John B. Gough
John Barthlomew Gough
Born in Sandgate, Kent, England in 1817, John Gough immigrated to the United States when he was only twelve years old. He learned the bookbinder's trade and later took to the stage. Neither career was satisfying nor lucrative.
His mother and sister also came to America. His mother died of a stroke and Gough, despondent, began to drink. He married in 1838. The couple had a daughter but unfortunately, both mother and child died, within days of each other.
By the age of 25, Gough was unemployed, homeless, and a confirmed drunkard. In 1842 he attended a temperance meeting in Worcester, Massachusetts here he took a pledge to totally abstain from liquor. He began to tell his story to eager audiences and soon embarked on a career of lecturing against the evils of drink. During his career, Gough delivered some 9,600 lectures to more than nine million people in America, Canada, England, Scotland, and Ireland.

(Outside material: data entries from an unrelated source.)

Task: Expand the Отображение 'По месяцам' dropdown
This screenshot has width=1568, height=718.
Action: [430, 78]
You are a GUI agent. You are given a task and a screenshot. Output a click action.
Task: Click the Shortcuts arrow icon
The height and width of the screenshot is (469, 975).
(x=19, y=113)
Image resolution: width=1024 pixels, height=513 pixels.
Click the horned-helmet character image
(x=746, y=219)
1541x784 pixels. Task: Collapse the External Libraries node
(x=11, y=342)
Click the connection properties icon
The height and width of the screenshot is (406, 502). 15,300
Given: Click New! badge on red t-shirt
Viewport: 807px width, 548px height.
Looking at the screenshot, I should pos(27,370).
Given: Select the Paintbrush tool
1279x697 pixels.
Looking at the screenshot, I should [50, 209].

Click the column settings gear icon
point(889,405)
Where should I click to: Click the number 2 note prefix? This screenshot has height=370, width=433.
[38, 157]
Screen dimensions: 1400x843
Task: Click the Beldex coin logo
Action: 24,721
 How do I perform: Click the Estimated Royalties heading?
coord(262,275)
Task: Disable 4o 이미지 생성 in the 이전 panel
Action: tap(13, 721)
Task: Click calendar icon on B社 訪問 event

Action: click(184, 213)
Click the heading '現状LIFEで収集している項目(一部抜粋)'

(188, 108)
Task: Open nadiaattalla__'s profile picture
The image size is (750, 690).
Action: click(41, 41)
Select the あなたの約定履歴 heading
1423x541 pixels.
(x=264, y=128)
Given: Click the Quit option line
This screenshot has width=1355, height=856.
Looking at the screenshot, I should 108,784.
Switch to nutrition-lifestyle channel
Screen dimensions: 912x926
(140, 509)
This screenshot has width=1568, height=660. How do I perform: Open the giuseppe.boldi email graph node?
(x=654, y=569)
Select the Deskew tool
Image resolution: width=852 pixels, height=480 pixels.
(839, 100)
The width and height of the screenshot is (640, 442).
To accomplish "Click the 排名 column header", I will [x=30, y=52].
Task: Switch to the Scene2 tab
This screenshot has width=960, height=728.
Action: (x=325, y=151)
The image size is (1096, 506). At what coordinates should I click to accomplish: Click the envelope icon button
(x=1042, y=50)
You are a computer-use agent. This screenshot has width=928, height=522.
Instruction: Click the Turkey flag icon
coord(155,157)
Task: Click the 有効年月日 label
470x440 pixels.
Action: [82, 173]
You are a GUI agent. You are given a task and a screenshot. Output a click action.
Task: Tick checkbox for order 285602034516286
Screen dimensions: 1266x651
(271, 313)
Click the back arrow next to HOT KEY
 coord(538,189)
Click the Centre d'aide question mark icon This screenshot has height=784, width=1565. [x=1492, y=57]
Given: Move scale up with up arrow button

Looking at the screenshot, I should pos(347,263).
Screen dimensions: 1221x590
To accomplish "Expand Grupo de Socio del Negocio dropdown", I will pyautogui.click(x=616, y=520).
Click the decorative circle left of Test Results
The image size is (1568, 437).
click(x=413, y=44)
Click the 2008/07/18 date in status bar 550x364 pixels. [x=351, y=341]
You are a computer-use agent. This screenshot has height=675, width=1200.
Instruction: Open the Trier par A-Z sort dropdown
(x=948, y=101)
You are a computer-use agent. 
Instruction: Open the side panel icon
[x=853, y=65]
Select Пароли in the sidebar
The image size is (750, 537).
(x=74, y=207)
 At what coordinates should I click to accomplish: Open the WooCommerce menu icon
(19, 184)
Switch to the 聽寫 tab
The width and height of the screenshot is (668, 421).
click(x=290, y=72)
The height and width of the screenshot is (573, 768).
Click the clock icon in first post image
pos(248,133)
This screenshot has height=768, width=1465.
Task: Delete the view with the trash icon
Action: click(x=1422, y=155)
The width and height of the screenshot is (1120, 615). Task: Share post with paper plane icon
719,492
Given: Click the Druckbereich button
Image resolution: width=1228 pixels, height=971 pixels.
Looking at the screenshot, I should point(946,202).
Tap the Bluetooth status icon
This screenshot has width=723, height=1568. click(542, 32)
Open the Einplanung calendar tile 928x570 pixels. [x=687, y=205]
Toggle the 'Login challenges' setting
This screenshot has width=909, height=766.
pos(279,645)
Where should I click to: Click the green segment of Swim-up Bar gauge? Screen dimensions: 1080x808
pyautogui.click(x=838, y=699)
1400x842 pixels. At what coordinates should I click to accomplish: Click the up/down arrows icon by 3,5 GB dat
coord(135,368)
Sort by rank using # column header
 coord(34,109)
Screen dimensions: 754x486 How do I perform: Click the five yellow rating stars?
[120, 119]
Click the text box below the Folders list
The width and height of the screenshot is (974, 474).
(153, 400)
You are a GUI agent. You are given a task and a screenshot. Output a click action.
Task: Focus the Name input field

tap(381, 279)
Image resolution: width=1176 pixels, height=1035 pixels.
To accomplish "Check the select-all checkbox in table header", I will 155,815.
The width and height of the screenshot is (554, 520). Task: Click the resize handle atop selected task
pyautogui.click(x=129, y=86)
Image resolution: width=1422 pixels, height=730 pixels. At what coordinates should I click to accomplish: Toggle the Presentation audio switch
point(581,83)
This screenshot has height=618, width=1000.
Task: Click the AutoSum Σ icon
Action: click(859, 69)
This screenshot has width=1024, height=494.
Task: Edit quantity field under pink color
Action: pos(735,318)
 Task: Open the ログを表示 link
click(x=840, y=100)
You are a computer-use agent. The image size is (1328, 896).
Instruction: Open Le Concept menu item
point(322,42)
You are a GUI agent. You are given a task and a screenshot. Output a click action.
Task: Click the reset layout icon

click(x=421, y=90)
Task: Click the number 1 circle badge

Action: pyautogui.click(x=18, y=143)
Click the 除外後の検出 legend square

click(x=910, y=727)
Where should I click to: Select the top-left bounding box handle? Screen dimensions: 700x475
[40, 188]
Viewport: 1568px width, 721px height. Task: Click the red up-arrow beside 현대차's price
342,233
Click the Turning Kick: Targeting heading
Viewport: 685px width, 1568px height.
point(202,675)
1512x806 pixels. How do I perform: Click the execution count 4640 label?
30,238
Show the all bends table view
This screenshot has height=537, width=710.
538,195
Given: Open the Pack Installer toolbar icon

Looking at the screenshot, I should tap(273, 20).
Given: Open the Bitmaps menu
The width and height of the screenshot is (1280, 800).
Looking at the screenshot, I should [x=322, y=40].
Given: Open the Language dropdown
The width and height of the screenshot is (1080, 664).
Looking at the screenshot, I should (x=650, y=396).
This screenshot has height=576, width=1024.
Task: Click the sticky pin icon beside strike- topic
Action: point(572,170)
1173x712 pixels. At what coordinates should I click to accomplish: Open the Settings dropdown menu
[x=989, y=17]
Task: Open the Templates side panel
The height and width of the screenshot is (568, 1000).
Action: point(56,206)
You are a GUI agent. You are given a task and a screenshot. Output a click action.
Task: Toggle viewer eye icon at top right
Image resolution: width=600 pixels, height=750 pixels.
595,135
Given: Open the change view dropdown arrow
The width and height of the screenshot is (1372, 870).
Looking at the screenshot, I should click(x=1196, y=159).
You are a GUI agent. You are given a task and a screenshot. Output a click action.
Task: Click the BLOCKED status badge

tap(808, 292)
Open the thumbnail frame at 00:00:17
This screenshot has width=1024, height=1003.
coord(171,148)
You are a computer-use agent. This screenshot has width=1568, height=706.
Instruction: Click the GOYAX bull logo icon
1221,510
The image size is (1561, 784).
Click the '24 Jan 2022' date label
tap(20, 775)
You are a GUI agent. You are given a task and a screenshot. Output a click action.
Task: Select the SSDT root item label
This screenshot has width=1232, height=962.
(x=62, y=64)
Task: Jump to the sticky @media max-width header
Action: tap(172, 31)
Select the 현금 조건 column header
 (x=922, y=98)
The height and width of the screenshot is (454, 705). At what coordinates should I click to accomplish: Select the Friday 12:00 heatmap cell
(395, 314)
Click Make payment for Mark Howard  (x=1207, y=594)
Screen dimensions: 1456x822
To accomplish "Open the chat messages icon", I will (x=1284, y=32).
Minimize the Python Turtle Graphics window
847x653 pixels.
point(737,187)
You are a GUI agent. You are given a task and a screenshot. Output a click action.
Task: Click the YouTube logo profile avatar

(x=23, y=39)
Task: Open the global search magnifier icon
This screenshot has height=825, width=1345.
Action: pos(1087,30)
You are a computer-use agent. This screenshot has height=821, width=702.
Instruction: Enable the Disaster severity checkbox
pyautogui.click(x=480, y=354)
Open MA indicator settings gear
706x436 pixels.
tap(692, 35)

He married a second time to Mary Whitcomb whom he met in Boylston, Massachusetts. In 1848, he built his home, "Hillside," in the Morningdale section of Boylston.
Gough made three overseas tours and traveled extensively throughout the United State becoming the most sought after temperance lecturer in the country.
When he died in 1886, the New York Times wrote the he "was probably better known in this country and in Great Britain than any other public speaker." Mr Gough was one of this country's most influential social reformers who helped to solve one of America's most pressing problems.
"Hillside," the mansion house of John b. Gough, was built in 1848 in what is now called the Morningdale secion of Boylston. Contemporaries regarded the house as one of the three loveliest mansions in the Commonwealth of Massachusetts along with The Wesson Mansion known as "White Cliffs" in Northborough and the Daniel Webster home in Marshfield.
The house is a spacious New England farm house, two stories tall with a single story bay on each side. It is done in an Italianate style with a large front porch and cupola. There were twenty rooms, some of which were added on in the early 1860's. Downstairs rooms included a parlor, conservatory, library, and dining room.
Vast amounts of time and money were spent to grade the lawns and in developing a spring which supplied water to the house. Farm building included several barns, three hen houses, a carriage house, and a gymnasium with a bowling alley.
"Hillside" was a working farm. Gough kept 1000 chickens, numerous riding horses, cows, swine, sheep, and oxen. The land yielded grain, hay, vegetables, and fruit in abundance.
The scenic roadway leading to the house was line with elm trees interspersed with syringa bushes that exuded a lovely fragrance.
The interior was tastefully decorated with paintings and engravings covering the walls. the library held 3000 books, many of which were exquisitely bound.
The famous and near famous visited "Hillside" including a former U.S. president, clergymen, artists, politicians, and temperance leaders.
"Hillside" is one of Boylston't greatest treasures. Its importance is not only local but figures prominently in American history. In 1975, it was placed on the National Register of Historic Sites.
The first John B. Gough exhibit took place on 5 October 1980. The Society obtained Gough possessions from many Boylston townspeople, its library, as well as Arthur and Helen Knight of Lower Watreford, Vermont. Mrs. Knight was the grand neice of May Gough Allen, the daughter of Herbert D. Gough, John B. Gough's brother. May along with her parents had also resided for a time in HIllside.
The exhibit opened with some fanfare with area newspaper coverage. The Society proudly announced that it had the largest Gough collection in America. Additional Gough possessions were donated to the museum by Mrs. Elizabeth Marble of Ashburnham, the daughter of Arthuer and Helen Knight.
Additonal period pieces were added to the Gough collection to enhance a period display. The new exhibition opened on 2 May 1999 to coincide with "The John B. Gough Day" celebrations. The staff members who took part in creating this new display included: William O. Dupris, Frederick G. Brown, Betty Thomas, Judith Haynes, Norman H. French and Pamela Makenzie.